From the mid-1960's organized rescue came through the An Oige youth hostel in Dunlewey. An Oige maintained mountain rescue equipment at the youth hostel and groups used the equipment as required. An Oige also maintained a national mountain rescue team which responded to large or extended incidents across the country.
The system worked well for the county until up to the early 1980's. A review of mountain rescue provision in Northern Ireland in 1978 had led to the formation of the North West MRT based in Derry City in 1980. As this team began to develop its training programme brought its members to the Derryveaghs. Whilst training some local people from the area joined the North West team on its exercises. NWMRT also took on the responsibility of responding to incidents in Donegal alongside the existing An Oige arrangements. However, with a response time of nearly three hours to Errigal it soon became clear that there was a need for a more locally focused and formalized approach to mountain rescue.

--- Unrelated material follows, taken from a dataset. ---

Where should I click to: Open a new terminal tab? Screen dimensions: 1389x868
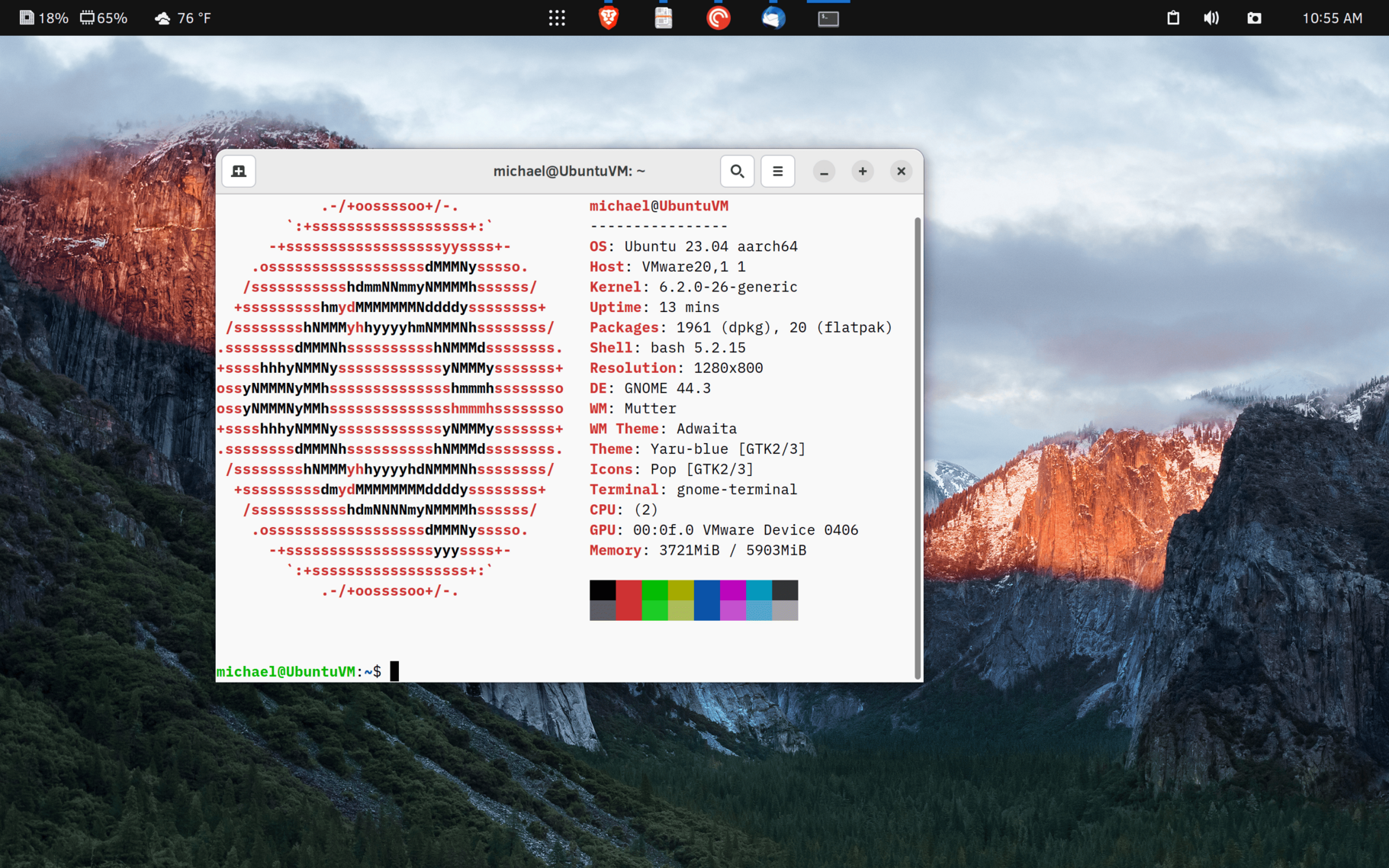pyautogui.click(x=239, y=172)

In 1982 a group of people from the Dunlewey and Gweedore areas came together to take the first steps in establishing the Donegal Mountain Rescue Team. Initially they developed a training programme and used the An Oige equipment. In early 1983 the group approached the Irish Mountain Rescue Association (IMRA) and made an application for recognition as a mountain rescue team. This process of recognition took a full year and the Donegal Mountain Rescue Team was granted full recognition and membership of IMRA in 1984. The An Oige team disbanded the same year and many of its Dublin based members transferred to the newly formed Dublin/Wicklow MRT.
Donegal MRT continued to develop through the remainder of the 1980's increasing its skills, experience and capability. During this time incidents were not very regular, however, the team gained valuable experience through a number of serious incidents including one fatality.

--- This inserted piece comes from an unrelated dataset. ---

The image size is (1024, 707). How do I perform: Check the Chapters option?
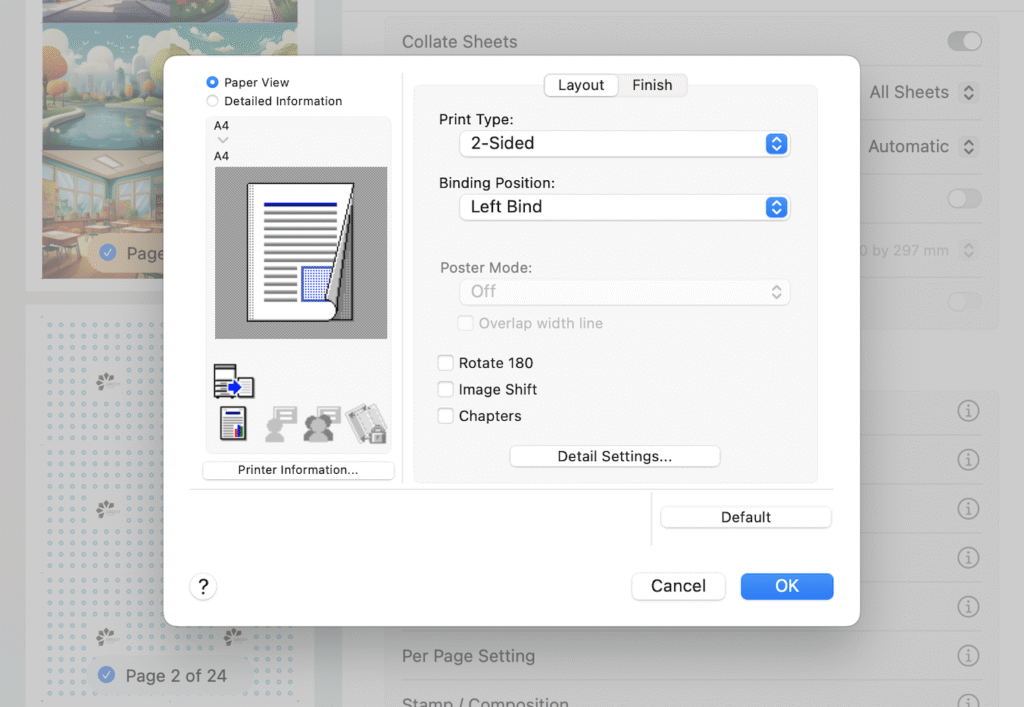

By the early 1990's the team had purchased its first four wheel drive response vehicle which was a decommissioned Forward Control Land Rover Fire Engine. Shortly after an approach was made to Urdras Na Gaeltacht to rent a unit in the Gweedore Industrial Estate to act as a rescue station. In 1997 the team gained an specially equipped 110 Defender Landrover which replaced the now very aged Fire Engine.
By 2001 the team was well established in the Gweedore area, but was not present in other parts of the county. This meant long response times to areas of the Bluestack and Slieve League areas. As a result the team radically restructured in mid-2002 to begin to develop an effective response strategy which would serve the entire county.

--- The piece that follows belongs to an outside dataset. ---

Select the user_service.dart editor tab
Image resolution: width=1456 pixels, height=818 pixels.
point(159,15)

Since 2002 the team has developed its skills and experience considerably and the number of incidents it handles each year has increased. Team members now live and work across the entire county and we have five response vehicles positioned strategically to ensure quick, effective responses to incidents. It is now 25yrs since the first steps were taken to establish our team and soon we will be 25yrs as a fully recognised Mountain Rescue Team. Our first 25years have seen the team move forward from humble beginnings and we are now looking forward to shaping our future ensuring that we develop, maintain and enhance mountain search and rescue services in the county.